(Goal of the exercise) Omit every picture, then return the listing verbatim.

(Given information)
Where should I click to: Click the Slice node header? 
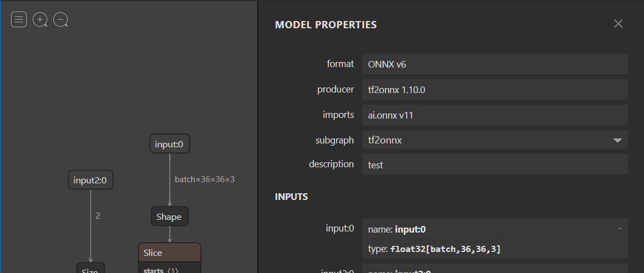(x=170, y=253)
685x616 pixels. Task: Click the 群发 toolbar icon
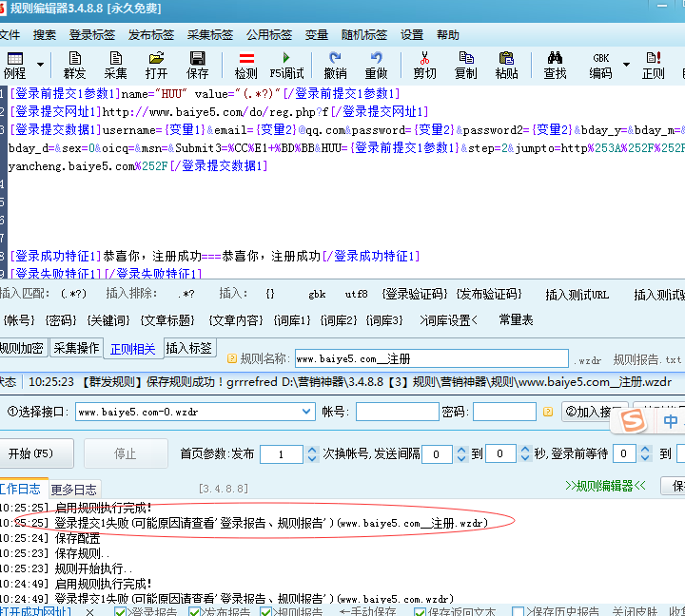(74, 65)
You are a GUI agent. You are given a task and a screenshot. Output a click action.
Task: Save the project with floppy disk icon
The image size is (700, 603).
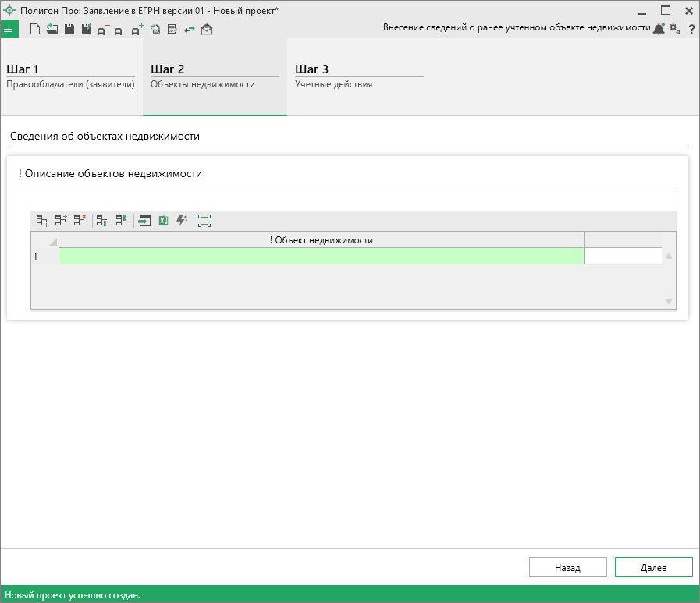[x=69, y=29]
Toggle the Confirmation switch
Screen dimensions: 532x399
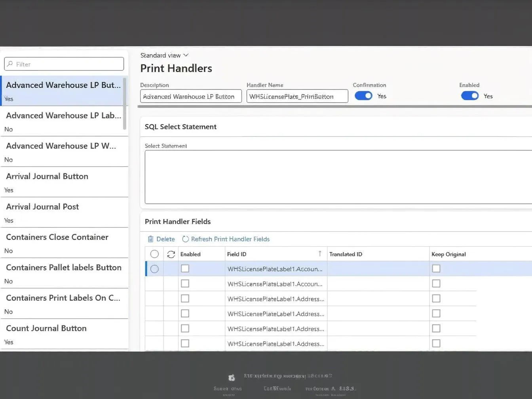tap(363, 96)
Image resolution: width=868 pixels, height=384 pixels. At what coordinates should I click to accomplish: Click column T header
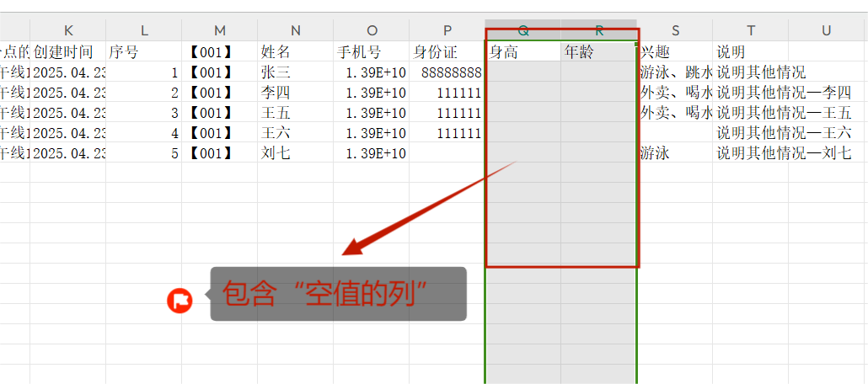coord(751,30)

(Task answer)
Where should I click to: Click the Slice node header? 
(x=170, y=253)
685x616 pixels. Task: Click the 群发 toolbar icon
(74, 65)
You are a GUI agent. You are given a task and a screenshot. Output a click action.
Task: Save the project with floppy disk icon
The image size is (700, 603).
[x=69, y=29]
Toggle the Confirmation switch
Screen dimensions: 532x399
tap(363, 96)
Image resolution: width=868 pixels, height=384 pixels. At what coordinates should I click to accomplish: Click column T header
coord(751,30)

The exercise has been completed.